2. Applicateur selon la revendication 1, caractérisé en ce que le crochet de sécurité
(18, 33, 37, 51; 59) présente une position de verrouillage et une position ouverte
définies.
3. Applicateur selon la revendication 1 ou 2, caractérisé en ce que l'axe d'articulation
du crochet de sécurité (18, 33, 37, 49, 51) est transversal à l'axe longitudinal de
la cartouche.
4. Applicateur selon la revendication 3, caractérisé en ce que l'articulation (20, 32,
32b, 46) est sous l'action d'un ressort (26, 30, 30a, 42, 48) afin d'amener le crochet
de sécurité à une position définie.
5. Applicateur selon la revendication 4, caractérisé en ce que le ressort (30a) est renforcé
afin de créer un engagement par friction sur l'articulation cylindrique (32b).

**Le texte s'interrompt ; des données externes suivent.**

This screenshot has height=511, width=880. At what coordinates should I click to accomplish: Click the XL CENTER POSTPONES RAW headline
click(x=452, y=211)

6. Applicateur selon la revendication 4, caractérisé en ce que l'articulation (20, 32)
présente des moyens (27, 34, 35) qui coopèrent avec le ressort (26, 30) afin de permettre
une position fermée et ouverte définies.
7. Applicateur selon l'une quelconque des revendications 1 à 6, caractérisé en ce que
le crochet de sécurité (18, 33) présente une branche supérieure (21, 22) formant une
poignée, une branche en regard de la cartouche formant une partie de fermeture (23)
et l'extrémité d'une autre branche qui s'engage dans ledit évidement (25) et forme
une articulation (20, 20a, 32).
8. Applicateur selon la revendication 1, caractérisé en ce que le crochet de sécurité
(51), vu de l'avant, est en forme de U, les extrémités (54) des deux branches élastiques
formant une articulation et s'engageant derrière un épaulement (56) dudit évidement
(55), et la branche de connexion comprenant la partie de fermeture (53) et une poignée
(52).
9. Applicateur selon la revendication 1 ou 2, caractérisé en ce que l'axe d'articulation
(58) du crochet de sécurité (59) s'étend dans la même direction que la cartouche,
que le crochet de sécurité présente une coupe transversale en forme de U, une aile
formant une partie de fermeture (66) et l'autre aile (64) s'engageant dans une rainure
(65) du boîtier (19), et que l'extrémité opposée à l'articulation présente une barrette
élastique (62) qui s'engage dans un évidement (63) correspondant du boîtier.